« Mais qu’est-ce que vous foutez, les médias ? » Des fois au téléphone du Postillon, je me fais engueuler. Ce matin d’octobre, c’est un des membres du Collectif grenoblois GreLiVe « pour la liberté et la vérité sur le Covid 19 ». Deux jours avant, il nous avait envoyé un mail, avec un courrier adressé à Éric Piolle le questionnant sur son attitude face à la situation sanitaire. Extraits : « Jusqu’à quand allez-vous suivre la politique du gouvernement ? Jusqu’à quel degré de restriction et de contrôle de la vie des populations de votre ville êtes-vous prêt à aller (…) ? Si la guerre de M. Macron contre le virus finissait par ressembler à celle de M. Poutine contre les Tchétchènes, jusqu’où entreriez-vous dans les maisons pour vacciner les Français ? »

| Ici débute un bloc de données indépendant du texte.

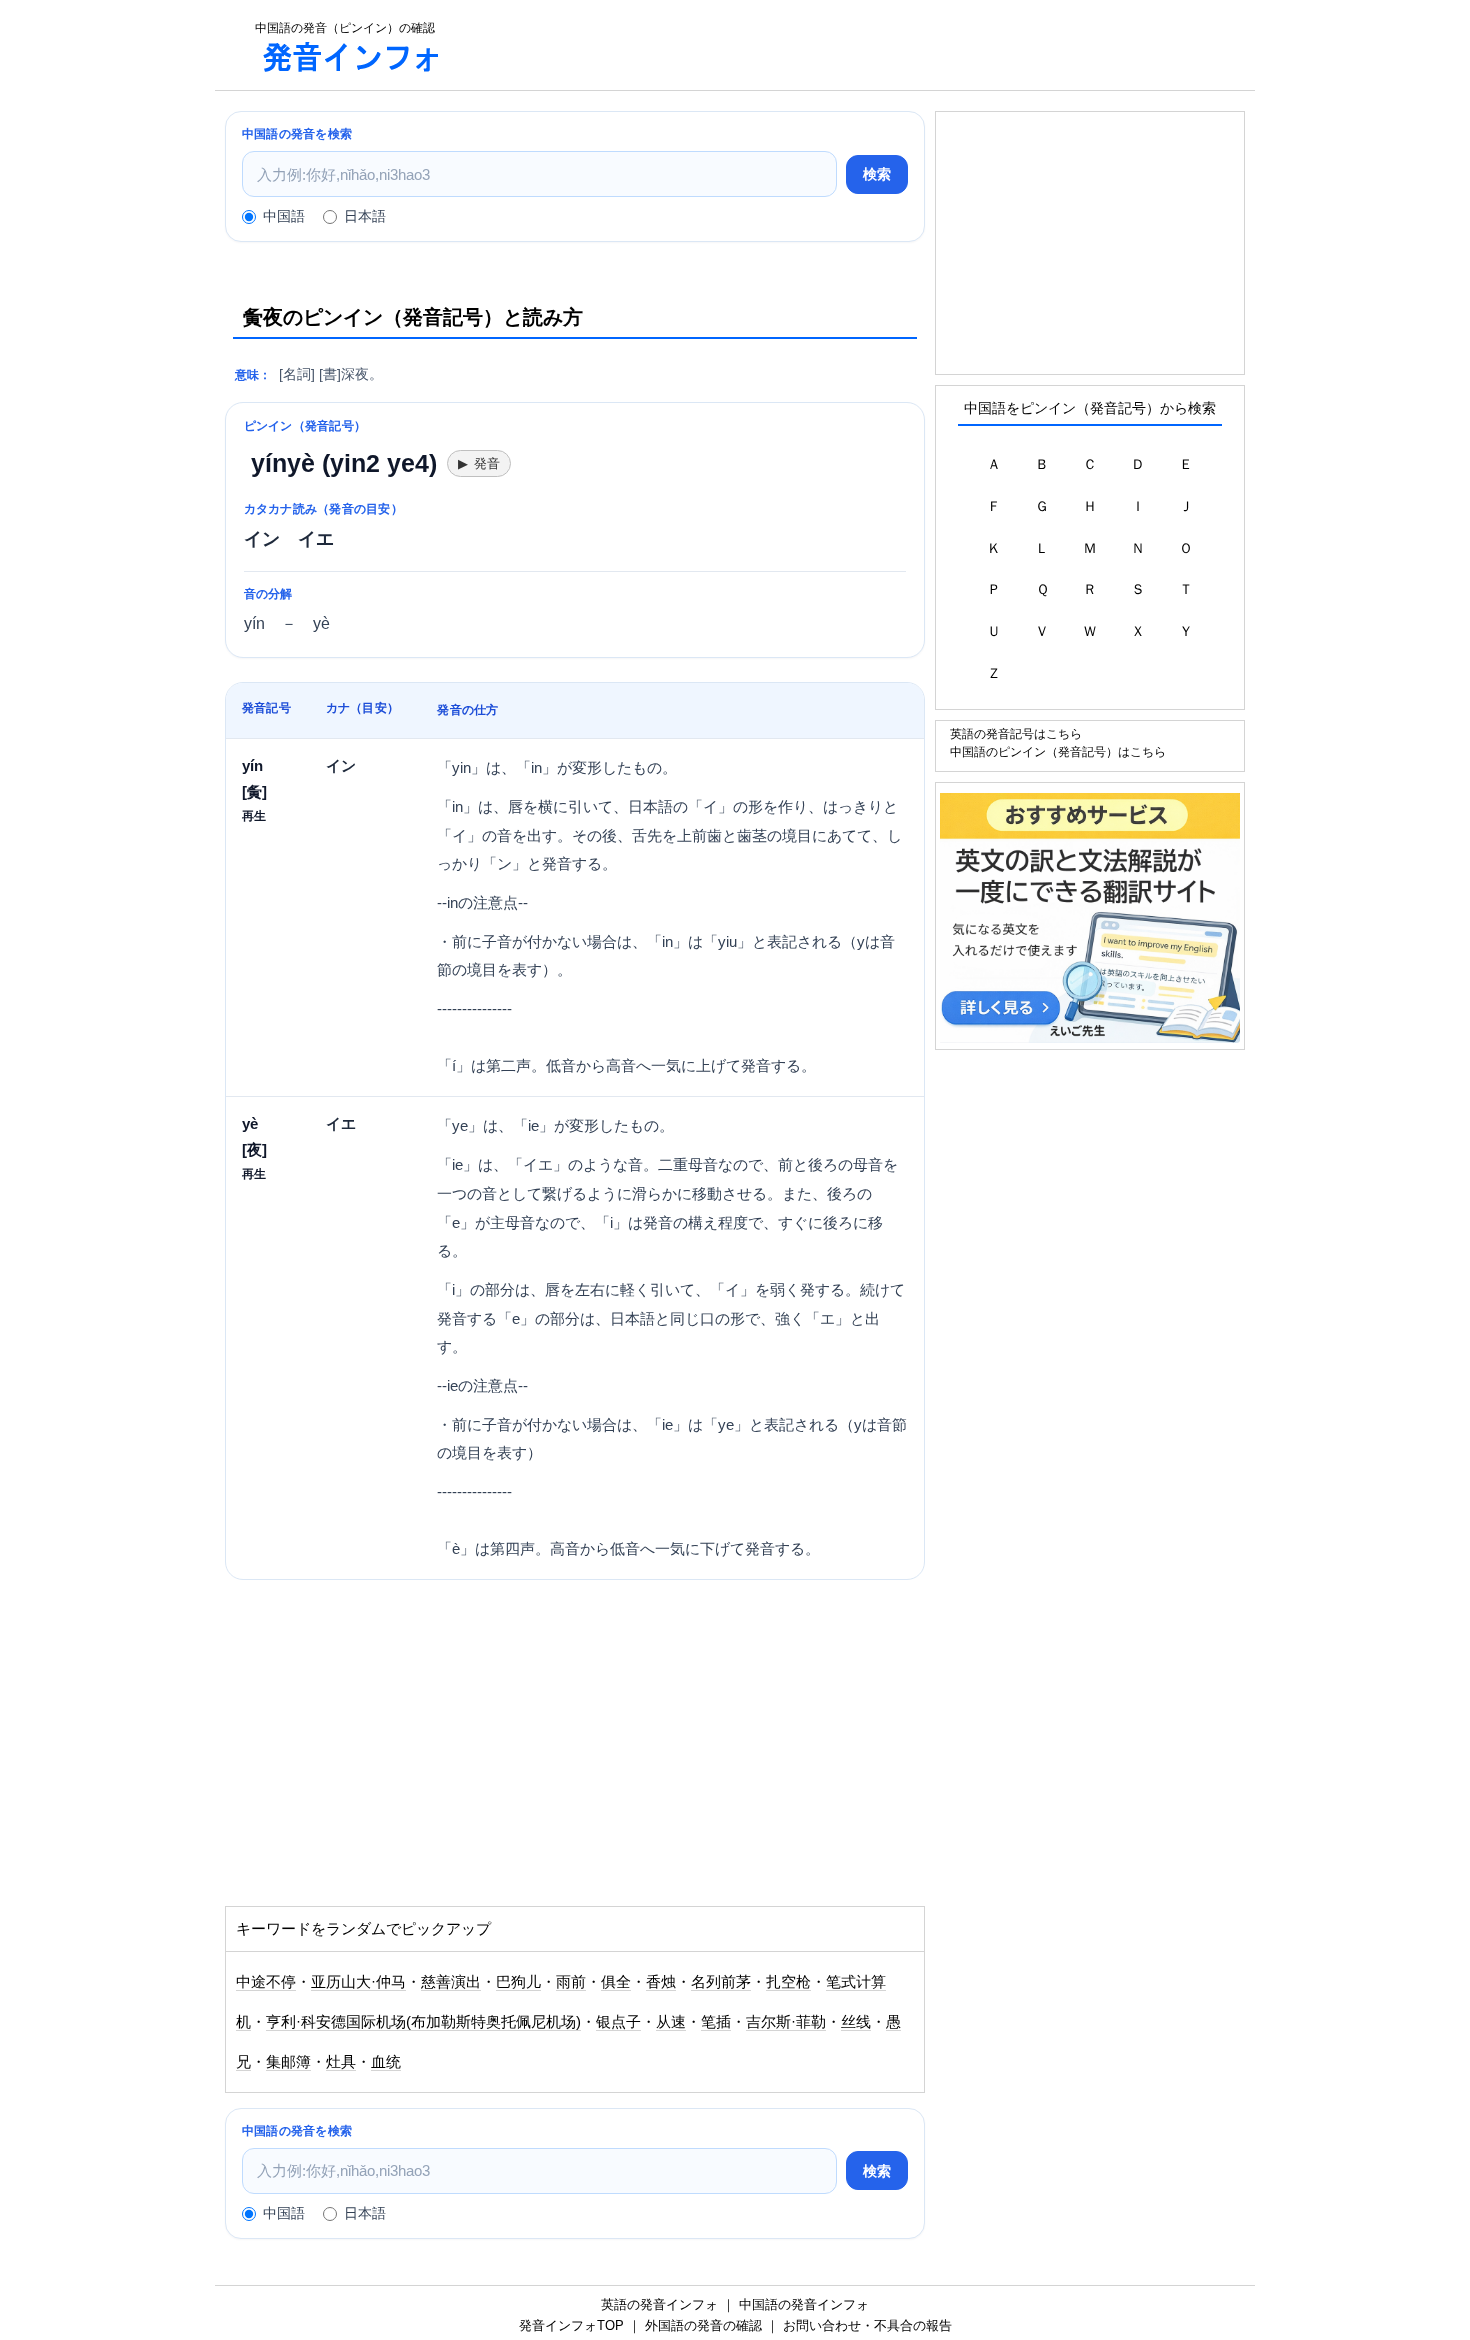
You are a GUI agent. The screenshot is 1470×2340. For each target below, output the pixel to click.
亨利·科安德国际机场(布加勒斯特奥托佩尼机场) (423, 2022)
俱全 (616, 1982)
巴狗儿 (518, 1982)
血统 (386, 2062)
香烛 (661, 1982)
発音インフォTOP (571, 2325)
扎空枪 (788, 1982)
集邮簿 (288, 2062)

Comme on avait pas donné suite, le monsieur insistait par téléphone. « Pourquoi vous publiez pas notre lettre sur votre site ? » J’essaie de lui expliquer : on n’est pas un média internet, on paraît tous les deux mois, on ne publie pas de tribune, mais rien n’y fait. « Je comprends pas. Une dictature est en train de se mettre en place et vous faites rien ! Vous êtes des collabos, comme les autres médias ! »
Le monsieur était vraiment très énervé, il a continué à m’engueuler, alors au bout d’un moment j’ai raccroché. Je suis allé lire leur lettre à Éric Piolle, onze pages condensant beaucoup de critiques de la politique sanitaire du gouvernement, l’hydroxychloroquine, les tests, les masques, le confinement, les vaccins. Des analyses avec lesquelles je suis d’accord, d’autres que je trouve trop péremptoires, et certaines sur lesquelles je n’ai pas d’avis. Toutes ces prises de position, ces textes, ces films, ces complotistes indignés, ces anti-complotistes hystériques, ça remplit ma tête d’un grand brouillard. Et dans le brouillard, sans voir personne, j’arrive plus à me repérer.
« J’ai été scandalisée à l’annonce du port du masque obligatoire pour les enfants. » Au Postillon, on reçoit aussi des coups de fil sympathiques. Karine a un gamin de 8 ans, elle ne l’imaginait pas avec un masque. « Le lundi de la rentrée, j’ai dit que je n’étais pas d’accord et demandé si mon fils pouvait rentrer sans masque. Le directeur m’a remballée. On m’a menacée de me dénoncer au Procureur de la République si j’essayais à nouveau d’envoyer mon enfant à l’école sans masque. »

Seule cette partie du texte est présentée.